I had heard of Archea and knew they were extremophiles, but didn't realise they were classified in a seperate domain. I studied microbiology in the late 60s and early 70s but by mid 70s was working in diagnostic medical virology which I continued with until retirement last year.

So is the term domain and empire interchangeable in this setting?

Ian

"Domain" is the term I hear most commonly used. Frankly, I haven't seen "empire" except when the CNAH uses it, but certainly they borrowed the term from one of the references they list below the phylogeny.

And don't feel bad about not being up to date on the taxonomic status of microbiological entities - which produces titanic debates compared to any of our poor piddly squabbles concerning avian taxonomy. I went to school in the late 90s, and it was still all 5 kingdoms. I can remember a teacher first saying to me, "You may want to keep an eye on this Archaea stuff..."
 
"Domain" is the term I hear most commonly used. Frankly, I haven't seen "empire" except when the CNAH uses it, but certainly they borrowed the term from one of the references they list below the phylogeny.

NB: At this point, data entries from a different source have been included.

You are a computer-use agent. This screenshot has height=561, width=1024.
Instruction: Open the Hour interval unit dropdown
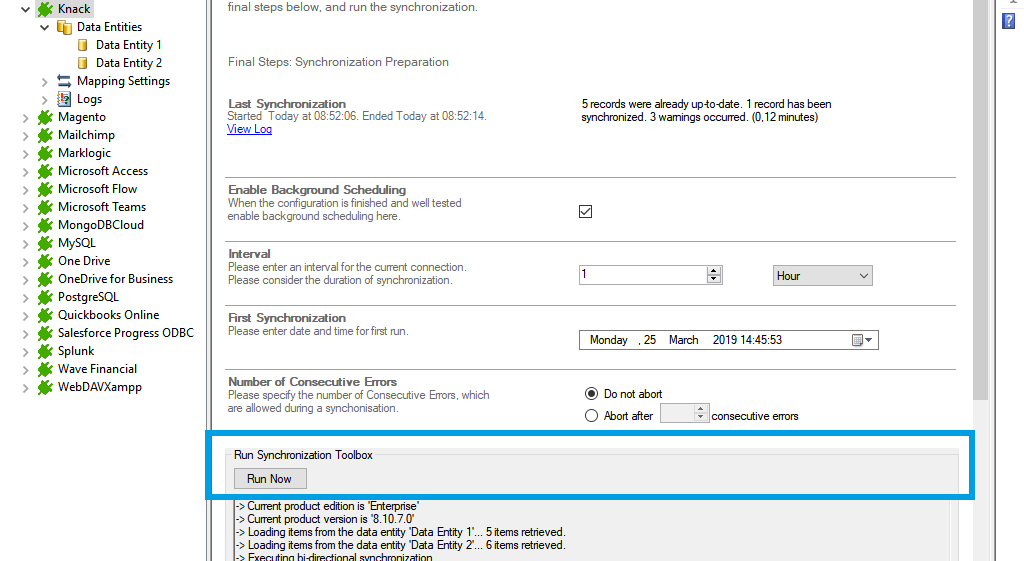pyautogui.click(x=822, y=276)
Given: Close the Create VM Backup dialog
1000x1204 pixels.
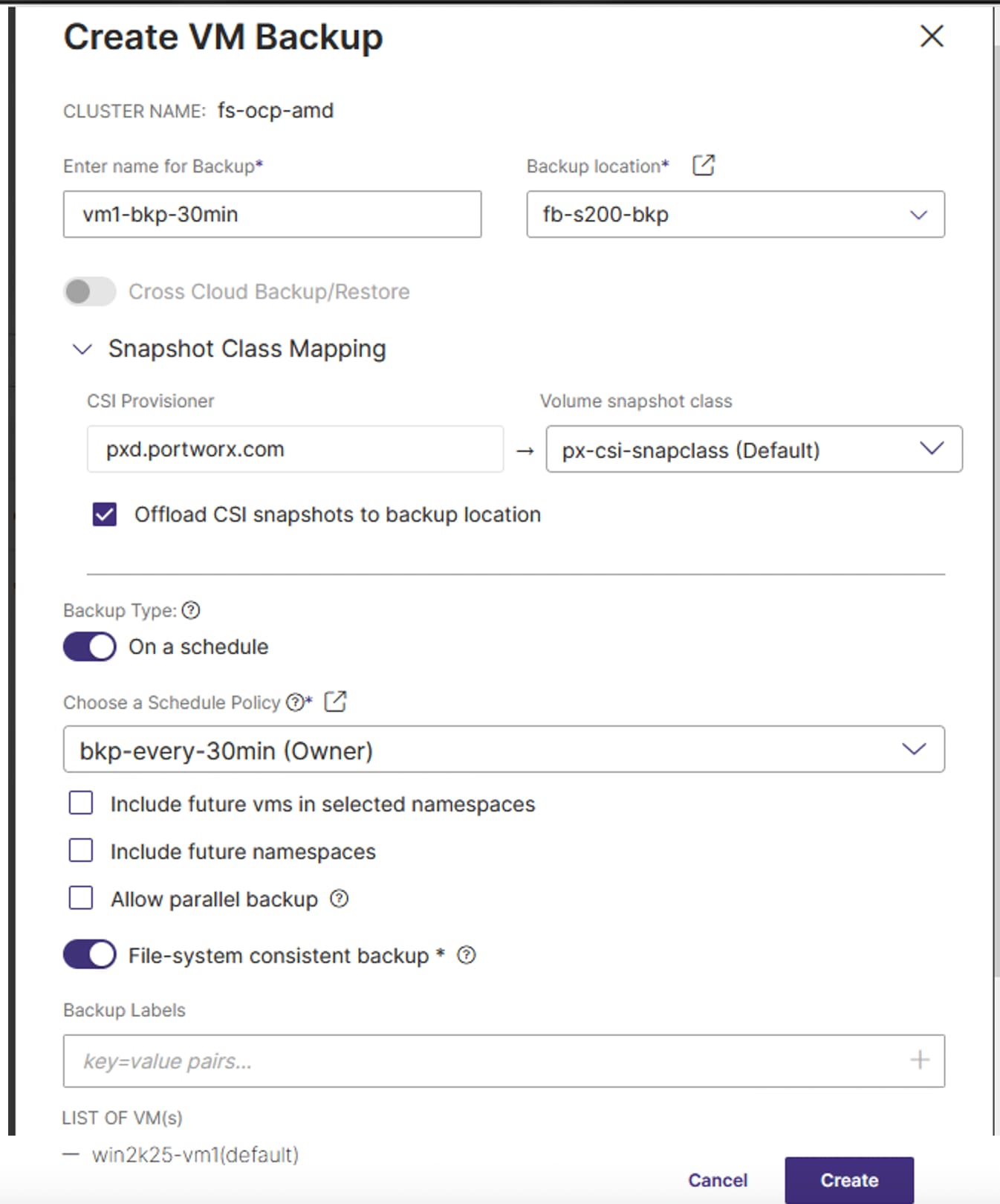Looking at the screenshot, I should tap(932, 36).
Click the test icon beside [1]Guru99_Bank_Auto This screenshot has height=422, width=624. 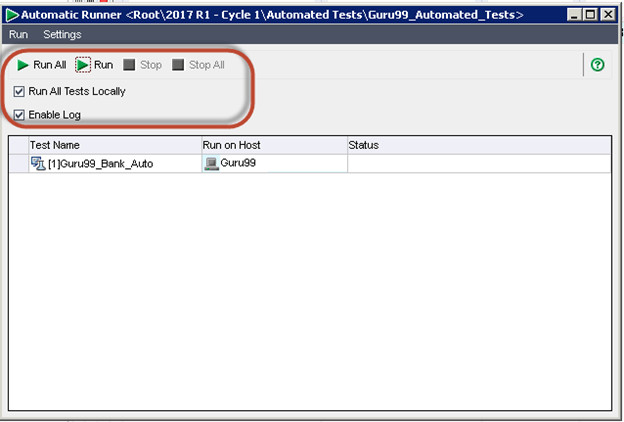tap(38, 163)
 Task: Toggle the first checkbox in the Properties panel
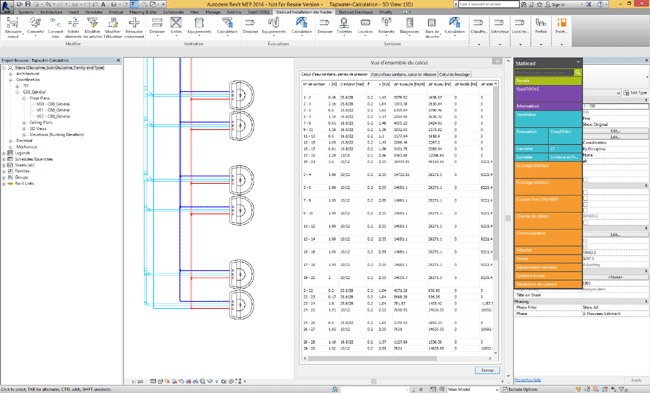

And don't feel bad about not being up to date on the taxonomic status of microbiological entities - which produces titanic debates compared to any of our poor piddly squabbles concerning avian taxonomy. I went to school in the late 90s, and it was still all 5 kingdoms. I can remember a teacher first saying to me, "You may want to keep an eye on this Archaea stuff..."

As far as I know, the 5 kingdoms are still being taught in our freshman biology classes at my university...at least they were 4 years ago when I last taught that lab...while we are also working to "unteach" that in some of the upper-level classes such as evolution, where we teach them the domains and supergroups instead.

I'd never heard the term empire as an alternative to domain before.